> _Instructions to follow_:
In the entries that follow, find the line containing "Like the July 15 川合一生 tweet" and the line containing "Open the Luật", then copy exactly everything from the first through the second except the pictures.

> _Records supplied_:
——————
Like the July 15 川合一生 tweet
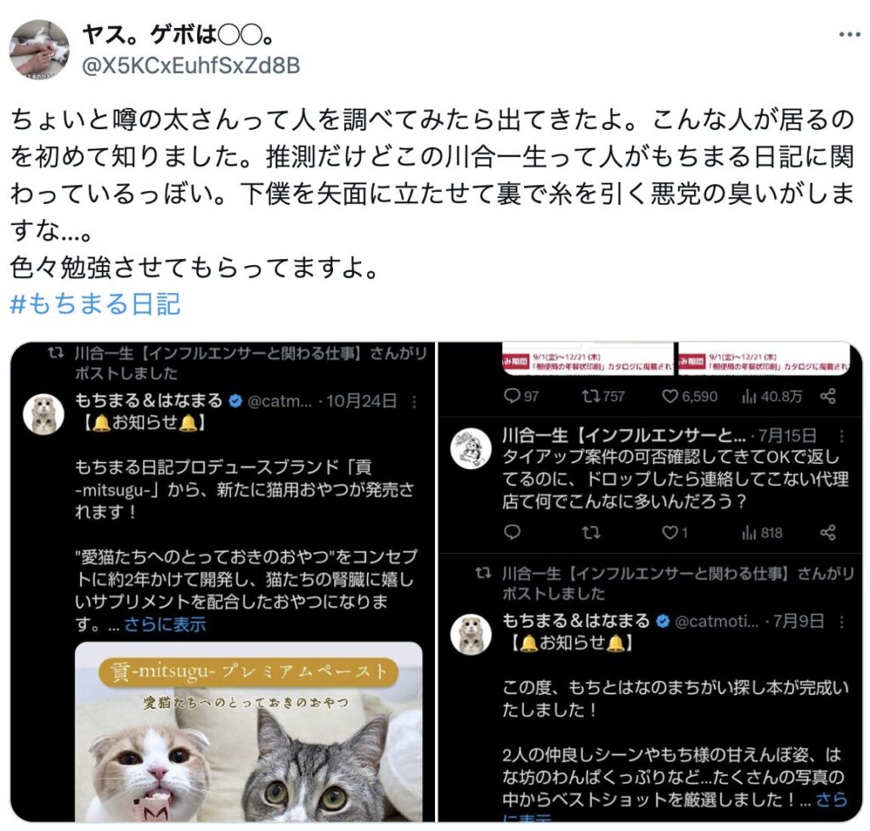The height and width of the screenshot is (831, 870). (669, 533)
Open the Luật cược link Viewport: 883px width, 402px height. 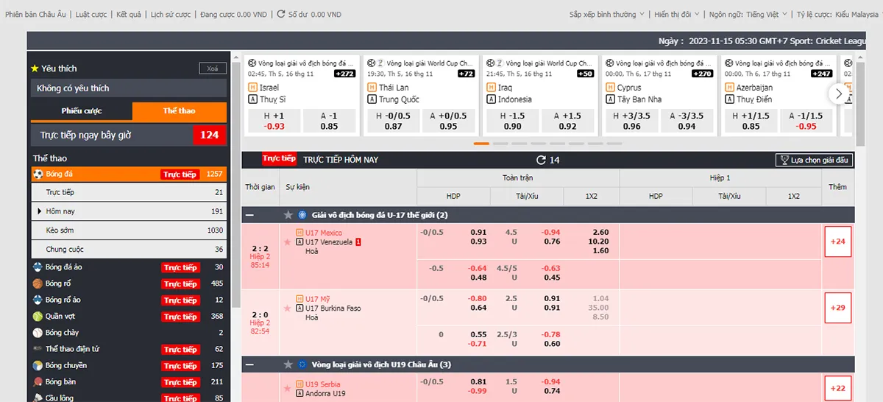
——————
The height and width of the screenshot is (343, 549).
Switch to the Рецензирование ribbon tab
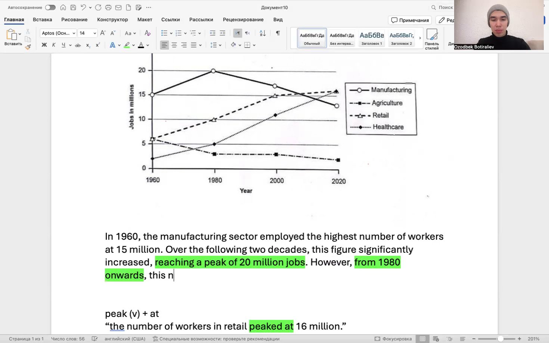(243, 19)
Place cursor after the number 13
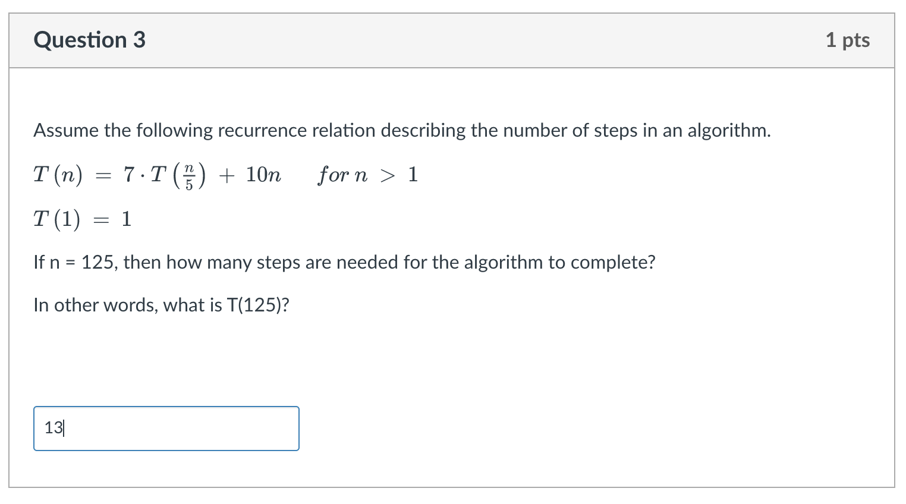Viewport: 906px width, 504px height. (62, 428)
——————
> _Output for this task_:
Like the July 15 川合一生 tweet
The height and width of the screenshot is (831, 870). (669, 533)
Open the Luật cược link Viewport: 883px width, 402px height. 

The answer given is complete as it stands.